Over the summer Peyton and I have been spending a lot of time together in the car. Anyone who knows Peyton, knows he’s wise beyond his years. Sometimes I have to remind myself he is only 10. The car seems to be the place he does most of his talking.
A couple weeks ago out of no where he asks me why anyone would want to wear a condom. I pretty much almost drove the car off the road and wondered why they always ask me these questions? I had boys-shouldn’t they be asking their father? Nope-always me, always when I am driving, always when I am the least prepared. I muttled myself thru an answer of diseases, pregnancy, monogamy, abstinence, love, respect, blah, blah, blah – all the while trying not to throw up.

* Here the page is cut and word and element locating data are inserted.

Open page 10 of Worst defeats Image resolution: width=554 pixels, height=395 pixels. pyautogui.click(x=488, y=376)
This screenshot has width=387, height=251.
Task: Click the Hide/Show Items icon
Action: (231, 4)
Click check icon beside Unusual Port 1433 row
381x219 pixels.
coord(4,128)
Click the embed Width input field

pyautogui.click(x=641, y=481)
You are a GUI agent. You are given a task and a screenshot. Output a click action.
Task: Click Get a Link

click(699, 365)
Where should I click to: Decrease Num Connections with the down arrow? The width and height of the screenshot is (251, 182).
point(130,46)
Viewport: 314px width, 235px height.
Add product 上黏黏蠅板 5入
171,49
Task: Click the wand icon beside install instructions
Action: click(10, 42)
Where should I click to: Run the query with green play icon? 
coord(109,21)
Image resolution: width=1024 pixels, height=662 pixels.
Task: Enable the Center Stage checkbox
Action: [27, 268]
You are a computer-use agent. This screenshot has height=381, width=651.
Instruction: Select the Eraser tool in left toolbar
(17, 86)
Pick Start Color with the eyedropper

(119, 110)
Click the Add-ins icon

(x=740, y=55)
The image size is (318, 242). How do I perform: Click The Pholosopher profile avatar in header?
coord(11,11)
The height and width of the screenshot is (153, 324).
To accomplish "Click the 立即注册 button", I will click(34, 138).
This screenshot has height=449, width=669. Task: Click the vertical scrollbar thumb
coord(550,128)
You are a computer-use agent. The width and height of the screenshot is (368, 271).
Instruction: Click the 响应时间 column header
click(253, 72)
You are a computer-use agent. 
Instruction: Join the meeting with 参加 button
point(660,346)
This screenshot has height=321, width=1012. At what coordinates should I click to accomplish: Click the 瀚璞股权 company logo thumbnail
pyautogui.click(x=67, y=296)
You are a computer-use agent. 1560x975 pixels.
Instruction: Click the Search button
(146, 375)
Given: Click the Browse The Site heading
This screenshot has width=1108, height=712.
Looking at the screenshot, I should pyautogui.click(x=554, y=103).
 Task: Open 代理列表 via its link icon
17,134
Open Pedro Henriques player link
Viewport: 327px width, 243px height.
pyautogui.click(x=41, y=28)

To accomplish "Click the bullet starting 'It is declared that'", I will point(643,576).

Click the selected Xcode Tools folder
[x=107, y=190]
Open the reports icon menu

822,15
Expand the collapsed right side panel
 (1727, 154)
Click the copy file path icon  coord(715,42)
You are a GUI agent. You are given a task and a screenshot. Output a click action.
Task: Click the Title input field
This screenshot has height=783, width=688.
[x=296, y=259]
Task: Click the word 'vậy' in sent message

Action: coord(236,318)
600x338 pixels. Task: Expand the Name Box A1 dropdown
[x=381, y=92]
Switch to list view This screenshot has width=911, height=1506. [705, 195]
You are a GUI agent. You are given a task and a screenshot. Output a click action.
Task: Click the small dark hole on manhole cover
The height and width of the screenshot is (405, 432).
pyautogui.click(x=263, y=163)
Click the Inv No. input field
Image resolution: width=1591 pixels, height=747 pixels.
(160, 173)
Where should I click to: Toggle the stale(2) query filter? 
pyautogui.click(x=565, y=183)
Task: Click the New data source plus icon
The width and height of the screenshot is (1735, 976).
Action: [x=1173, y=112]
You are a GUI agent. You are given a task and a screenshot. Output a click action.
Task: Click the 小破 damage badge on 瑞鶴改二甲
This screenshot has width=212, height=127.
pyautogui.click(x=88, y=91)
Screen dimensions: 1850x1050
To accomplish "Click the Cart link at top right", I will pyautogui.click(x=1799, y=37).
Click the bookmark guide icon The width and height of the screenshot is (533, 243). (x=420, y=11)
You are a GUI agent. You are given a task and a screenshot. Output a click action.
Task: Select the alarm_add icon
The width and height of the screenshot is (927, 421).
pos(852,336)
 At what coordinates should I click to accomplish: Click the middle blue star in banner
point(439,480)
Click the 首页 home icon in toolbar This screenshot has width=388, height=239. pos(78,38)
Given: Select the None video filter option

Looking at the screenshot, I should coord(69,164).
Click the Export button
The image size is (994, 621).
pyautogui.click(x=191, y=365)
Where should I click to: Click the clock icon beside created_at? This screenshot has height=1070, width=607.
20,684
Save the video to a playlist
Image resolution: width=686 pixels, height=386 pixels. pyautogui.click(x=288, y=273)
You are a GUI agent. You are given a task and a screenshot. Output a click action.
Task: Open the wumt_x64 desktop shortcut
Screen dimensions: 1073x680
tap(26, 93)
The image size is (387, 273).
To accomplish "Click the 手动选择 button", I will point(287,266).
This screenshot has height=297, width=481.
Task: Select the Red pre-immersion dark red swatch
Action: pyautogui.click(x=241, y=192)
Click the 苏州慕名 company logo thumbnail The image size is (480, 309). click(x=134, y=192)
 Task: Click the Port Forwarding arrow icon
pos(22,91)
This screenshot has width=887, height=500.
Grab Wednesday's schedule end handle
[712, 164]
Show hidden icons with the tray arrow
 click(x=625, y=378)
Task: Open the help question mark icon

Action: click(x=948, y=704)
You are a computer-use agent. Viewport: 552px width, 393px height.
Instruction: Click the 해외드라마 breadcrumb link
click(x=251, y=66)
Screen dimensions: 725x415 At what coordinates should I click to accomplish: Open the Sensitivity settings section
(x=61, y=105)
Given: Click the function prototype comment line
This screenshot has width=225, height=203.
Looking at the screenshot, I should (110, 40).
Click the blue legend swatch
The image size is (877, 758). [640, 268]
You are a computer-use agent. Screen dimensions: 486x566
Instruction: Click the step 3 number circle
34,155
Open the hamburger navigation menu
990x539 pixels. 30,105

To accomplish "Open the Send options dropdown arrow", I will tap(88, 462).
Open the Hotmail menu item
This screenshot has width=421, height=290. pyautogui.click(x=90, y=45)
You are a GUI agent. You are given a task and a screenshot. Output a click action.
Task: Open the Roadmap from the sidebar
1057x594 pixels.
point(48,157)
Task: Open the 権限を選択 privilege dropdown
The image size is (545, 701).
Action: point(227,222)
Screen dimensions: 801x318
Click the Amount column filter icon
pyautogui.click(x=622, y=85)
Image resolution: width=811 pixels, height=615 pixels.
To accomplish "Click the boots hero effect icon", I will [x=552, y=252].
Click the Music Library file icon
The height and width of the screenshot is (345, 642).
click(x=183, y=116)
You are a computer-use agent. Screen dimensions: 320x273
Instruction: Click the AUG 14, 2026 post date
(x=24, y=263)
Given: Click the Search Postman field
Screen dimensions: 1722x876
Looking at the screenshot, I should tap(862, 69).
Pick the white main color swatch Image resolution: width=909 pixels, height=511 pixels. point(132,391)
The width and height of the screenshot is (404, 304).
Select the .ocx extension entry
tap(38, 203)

The next day around the very same stretch of freeway, he asked me why he had Muscular Dystrophy? Why his DNA was bad? Why he couldn’t run like his friends? Why he can’t be a normal boy? Why won’t he grow taller? Why he can’t eat what he wants? Why is he gaining weight? Why is his face so round? – It was a barrage of questions. Each one another kick in my gut.
Answers were fleeting. These are tough conversations no parent should have to have with their child. No child should have to think about. As he gets older and more aware of his disease I know there will be more questions, more difficult conversations I am woefully unprepared for.
That night as I was telling Ethan about it I told him – I think I would much rather discuss condoms.